It is a long time since the term ‘sick man of Europe’ could be applied to Britain. France is now a worthier candidate for the accolade — it -increasingly resembles a tribute act to 1970s Britain. A package of modest labour-market reforms presented by a socialist president has provoked national strikes on the railways and Air France. This week, the streets of Paris resembled one big Grunwick or Saltley Gate — the trials of strength between employer and union in which so many of Britain’s most bolshy trade unionists cut their teeth. This week is not a one-off: in recent years France has had a strike rate more than twice that of Denmark, its nearest European competitor.
Britain now looks a paradigm of -industrial virtue by comparison. We have far fewer strikes and on many other economic measures — with the disturbing exception of the public deficit — Britain consistently performs among the best EU nations. Our economic growth is set to be the best in -western Europe; our unemployment rate is half that of France and Italy and a quarter of that in Spain.

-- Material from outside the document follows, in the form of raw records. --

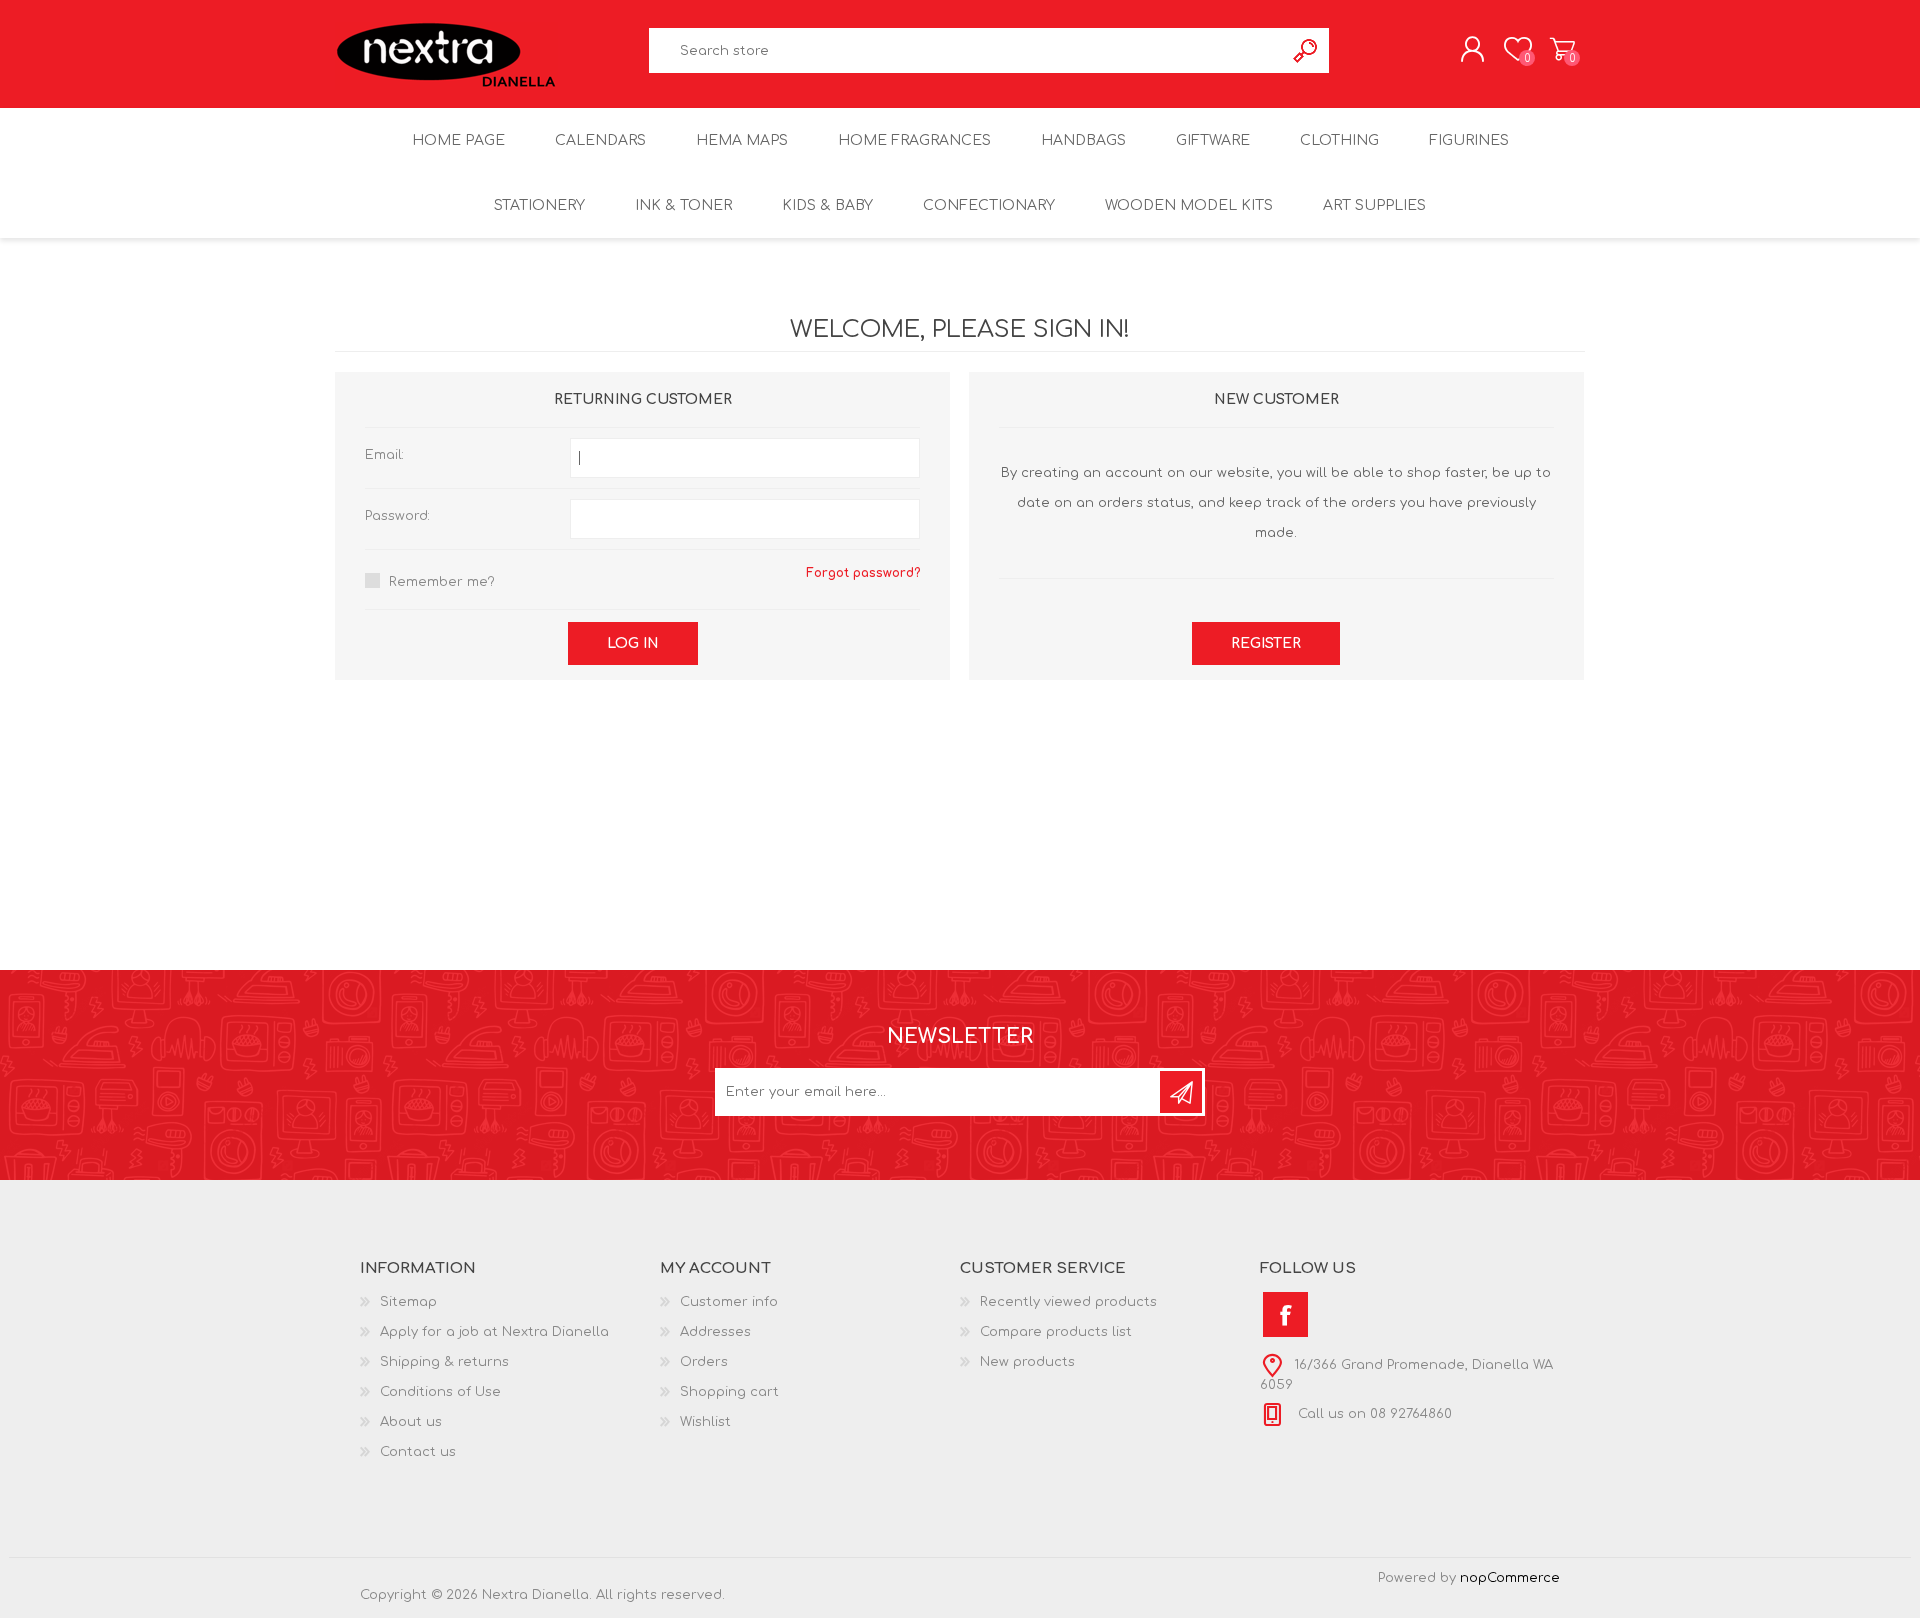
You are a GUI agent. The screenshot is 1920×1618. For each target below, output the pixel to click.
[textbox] (967, 50)
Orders (704, 1362)
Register (1266, 643)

That Britain is outperforming its neighbours can be linked to the many times we have fought EU directives
It is remarkable that Britain’s relative economic performance has not featured more in the EU referendum debate. In 1975, when we last had such a referendum, the Remain campaign (or Yes campaign as it then was, owing to the different wording of the question) could make a powerful case that Britain had much to learn from its European neighbours when it came to running a modern economy. Many Tories agreed, and Margaret Thatcher famously pulled on a sweater showing the flags of Common Market countries. A vote for Europe was a vote to discard the broken British economic model and join the powerhouses of the Continent.
Now the tables have turned, and it is pertinent to ask: why do we set so much store by selling to the stagnant economies of mainland Europe? Is such parochialism appropriate in an era of global free trade? If we want to learn anything now, we should be looking to the US, Canada and Singapore. Yet the Leave campaign has been remarkably coy in making this argument. Instead, it has concentrated on migration, bent bananas and how much we might save if we were no longer sending an annual subscription to the EU’s coffers: populist causes which have proved rather easy for the Remain side to attack.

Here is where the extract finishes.